What you can do today
You don’t need to “solve” this tonight. But you can make the next visit much more productive.
- Bring a copy of your labs (or a screenshot list of flagged values)
- Write a short symptom timeline:
- When it started
- What got worse
- Any new symptoms (weakness, infections, bone pain locations)
- If you have pain, note:
- Where it is
- Whether it wakes you at night
- Whether there’s numbness/weakness
- Don’t ignore fast changes in thinking, urination, fever, or neurologic symptoms
If your gut says something is wrong—and symptoms are escalating—urgent evaluation is a reasonable choice.
Frequently Asked Questions
What blood tests are used to diagnose multiple myeloma?
Clinicians usually start with CBC and chemistry labs (kidney function, calcium, albumin), then add tests that look for abnormal proteins such as SPEP, immunofixation, and serum free light chains. Diagnosis is often confirmed with additional testing (which may include bone marrow evaluation and imaging), depending on the overall picture.
What is an M protein (M-spike), and why does it matter?
M-protein is an abnormal monoclonal protein that can be produced by plasma cells. It can show up as an “M-spike” on SPEP. Finding an M-protein helps doctors understand whether a plasma-cell condition might be present—but it still needs proper clinical interpretation and follow-up testing.

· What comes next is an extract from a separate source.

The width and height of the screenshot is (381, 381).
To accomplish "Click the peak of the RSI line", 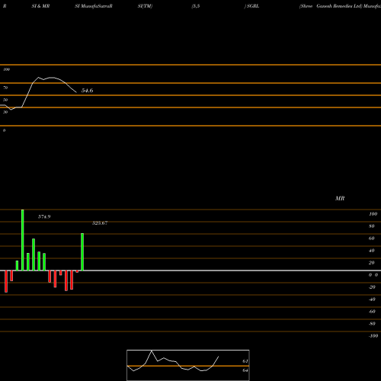I will (39, 77).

Can a high total protein level mean multiple myeloma?
High total protein can be one clue that triggers follow-up testing, but it does not automatically mean myeloma. Dehydration, inflammation, infections, liver issues, and other conditions can affect protein levels. The next step is usually protein-specific testing (like SPEP/immunofixation) rather than guessing from total protein alone.
What is the serum free light chain test used for?
Some plasma-cell disorders produce “light chains” that don’t show up clearly on standard protein tests. Serum free light chain testing can help detect and track that pattern, especially when clinicians suspect a light-chain process or want a fuller picture alongside SPEP/immunofixation.
What urine tests are done for multiple myeloma?
Doctors may use urinalysis, a 24-hour urine collection, and urine protein electrophoresis (UPEP) with immunofixation to check for abnormal proteins passing through the kidneys.